> [Your objective]: Reproduce the records from the line with "Screen dimensions: 640x393" to the line with "pos(380,385)", both included, keeping each request as it stands but scaling every coordinate in the answers by 2.4 and rounding to whole numbers, with halves rounded up. Leave all numbers in the requests and their formats unchanged, and return only these lines.
=== Given data ===
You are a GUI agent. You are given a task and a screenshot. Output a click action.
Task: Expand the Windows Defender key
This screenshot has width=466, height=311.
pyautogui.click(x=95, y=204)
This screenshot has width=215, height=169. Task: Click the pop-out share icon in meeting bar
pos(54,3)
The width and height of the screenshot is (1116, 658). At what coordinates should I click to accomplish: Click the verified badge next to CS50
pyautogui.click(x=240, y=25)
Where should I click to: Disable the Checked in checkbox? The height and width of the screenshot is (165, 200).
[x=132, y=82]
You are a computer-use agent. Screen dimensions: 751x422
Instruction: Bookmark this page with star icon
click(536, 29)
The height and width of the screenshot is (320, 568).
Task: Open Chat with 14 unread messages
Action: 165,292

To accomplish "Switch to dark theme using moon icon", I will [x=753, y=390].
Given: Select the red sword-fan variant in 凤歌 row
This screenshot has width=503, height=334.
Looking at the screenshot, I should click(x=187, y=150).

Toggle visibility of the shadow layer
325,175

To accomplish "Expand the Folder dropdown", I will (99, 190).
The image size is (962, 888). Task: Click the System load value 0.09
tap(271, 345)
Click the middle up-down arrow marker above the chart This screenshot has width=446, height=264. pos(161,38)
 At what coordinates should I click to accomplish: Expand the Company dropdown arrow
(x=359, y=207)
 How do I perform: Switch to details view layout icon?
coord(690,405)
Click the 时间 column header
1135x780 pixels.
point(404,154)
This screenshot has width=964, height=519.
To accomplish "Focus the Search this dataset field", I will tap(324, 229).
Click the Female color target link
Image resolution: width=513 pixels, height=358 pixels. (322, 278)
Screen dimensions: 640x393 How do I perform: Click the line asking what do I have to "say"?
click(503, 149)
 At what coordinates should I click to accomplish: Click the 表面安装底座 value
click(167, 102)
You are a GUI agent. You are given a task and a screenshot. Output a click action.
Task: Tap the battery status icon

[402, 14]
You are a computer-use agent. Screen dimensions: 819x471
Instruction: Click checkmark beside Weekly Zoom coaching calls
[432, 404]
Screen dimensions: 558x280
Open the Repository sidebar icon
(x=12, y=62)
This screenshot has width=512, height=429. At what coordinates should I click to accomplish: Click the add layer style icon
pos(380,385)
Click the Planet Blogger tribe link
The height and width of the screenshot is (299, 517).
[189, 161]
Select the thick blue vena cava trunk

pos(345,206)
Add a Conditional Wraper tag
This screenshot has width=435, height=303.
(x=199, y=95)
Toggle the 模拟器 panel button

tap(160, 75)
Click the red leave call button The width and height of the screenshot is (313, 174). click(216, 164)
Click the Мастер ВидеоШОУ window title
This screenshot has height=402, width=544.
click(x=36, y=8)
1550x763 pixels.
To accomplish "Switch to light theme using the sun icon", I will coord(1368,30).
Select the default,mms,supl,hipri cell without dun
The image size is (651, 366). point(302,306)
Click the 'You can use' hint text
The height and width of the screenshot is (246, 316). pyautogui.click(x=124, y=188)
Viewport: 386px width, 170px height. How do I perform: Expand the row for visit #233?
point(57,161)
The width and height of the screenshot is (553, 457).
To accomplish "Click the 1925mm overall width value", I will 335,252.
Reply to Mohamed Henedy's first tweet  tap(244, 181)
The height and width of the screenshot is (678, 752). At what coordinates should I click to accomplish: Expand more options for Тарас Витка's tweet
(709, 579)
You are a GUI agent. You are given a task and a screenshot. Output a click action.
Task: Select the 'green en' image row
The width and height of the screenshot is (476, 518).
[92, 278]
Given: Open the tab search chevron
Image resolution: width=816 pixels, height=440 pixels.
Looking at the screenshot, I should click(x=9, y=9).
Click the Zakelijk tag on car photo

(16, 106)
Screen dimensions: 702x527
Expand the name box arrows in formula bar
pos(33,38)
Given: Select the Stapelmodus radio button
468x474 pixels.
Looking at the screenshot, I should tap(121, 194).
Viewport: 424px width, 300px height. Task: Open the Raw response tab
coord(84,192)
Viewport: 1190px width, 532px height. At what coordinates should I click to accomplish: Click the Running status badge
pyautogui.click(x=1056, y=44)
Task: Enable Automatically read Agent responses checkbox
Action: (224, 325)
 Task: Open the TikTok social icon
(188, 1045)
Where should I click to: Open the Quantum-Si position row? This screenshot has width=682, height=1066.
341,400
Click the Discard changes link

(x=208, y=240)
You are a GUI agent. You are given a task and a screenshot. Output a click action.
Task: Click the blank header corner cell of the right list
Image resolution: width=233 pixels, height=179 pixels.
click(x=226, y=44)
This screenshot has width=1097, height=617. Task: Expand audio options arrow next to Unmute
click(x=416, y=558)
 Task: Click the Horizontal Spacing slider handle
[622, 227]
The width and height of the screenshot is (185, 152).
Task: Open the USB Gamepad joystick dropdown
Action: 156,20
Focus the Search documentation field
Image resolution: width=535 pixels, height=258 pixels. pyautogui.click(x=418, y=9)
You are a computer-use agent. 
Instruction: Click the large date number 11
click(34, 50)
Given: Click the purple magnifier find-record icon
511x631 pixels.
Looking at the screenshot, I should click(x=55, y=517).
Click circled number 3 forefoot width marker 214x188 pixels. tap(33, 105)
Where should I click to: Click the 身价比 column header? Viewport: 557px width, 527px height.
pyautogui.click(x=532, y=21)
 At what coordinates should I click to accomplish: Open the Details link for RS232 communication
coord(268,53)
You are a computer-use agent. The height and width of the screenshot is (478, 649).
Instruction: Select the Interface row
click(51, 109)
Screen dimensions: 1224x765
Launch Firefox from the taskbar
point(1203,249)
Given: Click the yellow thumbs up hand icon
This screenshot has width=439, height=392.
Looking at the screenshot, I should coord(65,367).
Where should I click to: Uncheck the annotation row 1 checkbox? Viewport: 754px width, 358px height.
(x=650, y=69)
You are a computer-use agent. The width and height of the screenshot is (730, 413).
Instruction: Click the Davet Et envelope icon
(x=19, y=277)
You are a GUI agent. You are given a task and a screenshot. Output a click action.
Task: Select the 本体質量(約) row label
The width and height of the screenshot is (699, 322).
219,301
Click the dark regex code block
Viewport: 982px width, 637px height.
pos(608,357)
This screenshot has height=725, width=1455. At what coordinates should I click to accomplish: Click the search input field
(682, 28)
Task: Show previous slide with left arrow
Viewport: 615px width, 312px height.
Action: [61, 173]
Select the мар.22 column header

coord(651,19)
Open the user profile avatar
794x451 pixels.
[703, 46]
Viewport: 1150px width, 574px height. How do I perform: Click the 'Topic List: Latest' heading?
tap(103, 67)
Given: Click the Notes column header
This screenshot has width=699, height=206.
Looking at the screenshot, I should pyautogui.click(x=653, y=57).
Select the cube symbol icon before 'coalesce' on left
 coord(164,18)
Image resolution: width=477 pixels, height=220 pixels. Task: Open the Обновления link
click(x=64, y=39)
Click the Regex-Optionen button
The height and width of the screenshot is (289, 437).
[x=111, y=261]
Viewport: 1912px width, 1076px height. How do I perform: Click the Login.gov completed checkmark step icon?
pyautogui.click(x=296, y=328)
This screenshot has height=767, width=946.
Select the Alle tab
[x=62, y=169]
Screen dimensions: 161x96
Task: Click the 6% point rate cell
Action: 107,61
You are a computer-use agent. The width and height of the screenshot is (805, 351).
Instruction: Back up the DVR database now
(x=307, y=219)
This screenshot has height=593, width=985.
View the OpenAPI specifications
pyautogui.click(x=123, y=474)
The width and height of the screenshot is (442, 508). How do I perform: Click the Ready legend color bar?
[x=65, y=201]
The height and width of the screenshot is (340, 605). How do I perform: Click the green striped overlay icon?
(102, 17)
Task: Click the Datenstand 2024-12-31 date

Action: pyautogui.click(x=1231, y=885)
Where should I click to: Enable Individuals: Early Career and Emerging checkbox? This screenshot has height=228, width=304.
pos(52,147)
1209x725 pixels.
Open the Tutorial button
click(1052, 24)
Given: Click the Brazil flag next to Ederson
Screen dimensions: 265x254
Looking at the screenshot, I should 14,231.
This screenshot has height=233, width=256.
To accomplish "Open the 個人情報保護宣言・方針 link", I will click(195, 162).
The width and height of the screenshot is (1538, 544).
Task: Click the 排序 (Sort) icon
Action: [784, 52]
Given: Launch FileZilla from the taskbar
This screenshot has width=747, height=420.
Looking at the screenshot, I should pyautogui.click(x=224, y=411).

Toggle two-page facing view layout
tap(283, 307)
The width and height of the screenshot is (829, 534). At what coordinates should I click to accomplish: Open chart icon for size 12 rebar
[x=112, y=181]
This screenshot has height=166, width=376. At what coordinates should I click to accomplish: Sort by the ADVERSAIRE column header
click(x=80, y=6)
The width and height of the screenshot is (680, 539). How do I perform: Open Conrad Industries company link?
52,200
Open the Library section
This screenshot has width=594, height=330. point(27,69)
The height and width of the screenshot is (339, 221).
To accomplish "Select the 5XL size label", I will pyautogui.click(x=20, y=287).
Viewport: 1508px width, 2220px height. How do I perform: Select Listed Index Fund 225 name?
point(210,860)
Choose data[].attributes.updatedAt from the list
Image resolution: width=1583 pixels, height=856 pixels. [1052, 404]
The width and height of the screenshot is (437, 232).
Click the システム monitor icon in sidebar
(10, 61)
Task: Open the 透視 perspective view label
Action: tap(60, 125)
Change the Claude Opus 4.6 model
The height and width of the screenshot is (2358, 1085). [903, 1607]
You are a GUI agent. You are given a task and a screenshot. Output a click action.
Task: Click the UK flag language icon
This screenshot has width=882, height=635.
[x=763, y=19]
===
> [The completed task]:
Screen dimensions: 640x393 How do I perform: Click the line asking what do I have to "say"?
click(1207, 358)
 At what coordinates should I click to accomplish: Click the 表面安装底座 value
click(401, 245)
You are a GUI agent. You are given a task and a screenshot. Output a click action.
Task: Tap the battery status icon

[965, 34]
You are a computer-use agent. Screen dimensions: 819x471
Instruction: Click checkmark beside Weekly Zoom coaching calls
[1037, 970]
Screen dimensions: 558x280
Open the Repository sidebar icon
(x=29, y=149)
This screenshot has width=512, height=429. At what coordinates should I click to accomplish: Click the add layer style icon
pos(912,924)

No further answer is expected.